Simitçiye de sordum: Sen hangi sesi duyunca mutlu oluyorsun? “Her türlü günaydın bana hayat veriyor” dedi, kocaman gülümsedim. Onun sokağı çınlatan ‘simitçiiiiiiii’ sesiyle ne zaman irkilsem, bu irkilişin çok farklı bir tadı oluyor kimyamda. Tuhaf tuhaf mutlu oluyorum. Sanki Bach çalıyor. “Yok artık” diye garipseyenlerle “Sen hangi sesi duyunca mutlu oluyorsun” oyunu oynarken, simitçinin sokağa üflediği hayat iksirinin Bach’tan farksız olduğunu keşfettim. “Duyunca hem bir köşeye çekiliyorum hem bir kalabalığa karışıyorum” diyenler oldu Bach için. “Ne alaka, ne alaka… Kel alaka” diyenlere biraz hislerine kulak vermeleri için Cumhurbaşkanlığı Senfoni Orkestrası’nı adres gösteriyorum. Bak, bak,,, güzel bir adres için yanyana gelen kelimelere bak… Cumhurbaşkanlığı,,, Senfoni,,, Orkestra…. Tabii benim içime en çok işleyen Bach olduğu için ‘sevdiğimiz sese’ örnek olarak Bach’ı verdim. Siz de oraya bambaşka müzisyenler, bambaşka besteciler koyabilirsiniz…
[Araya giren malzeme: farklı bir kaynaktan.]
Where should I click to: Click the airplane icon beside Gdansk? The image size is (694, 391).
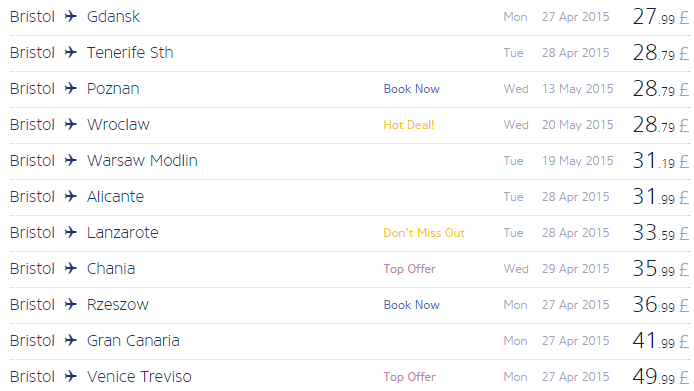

Şehrin seslerine kafa yormamla, dört ay önce kulaklarımla duyup da kulaklarımı kaybettiğimi zannettiğim o sesin her şeyi mahvetmesi aynı ana denk geldi… Hiç ayrıntıya girmek istemiyorum. Dört ay önce canlı bombayla patlayan Ankara, bir kez daha patladı. Onlarca acı çığlık, onlarca isyan, onlarca mutsuz ses içimize, beynimize üşüştü.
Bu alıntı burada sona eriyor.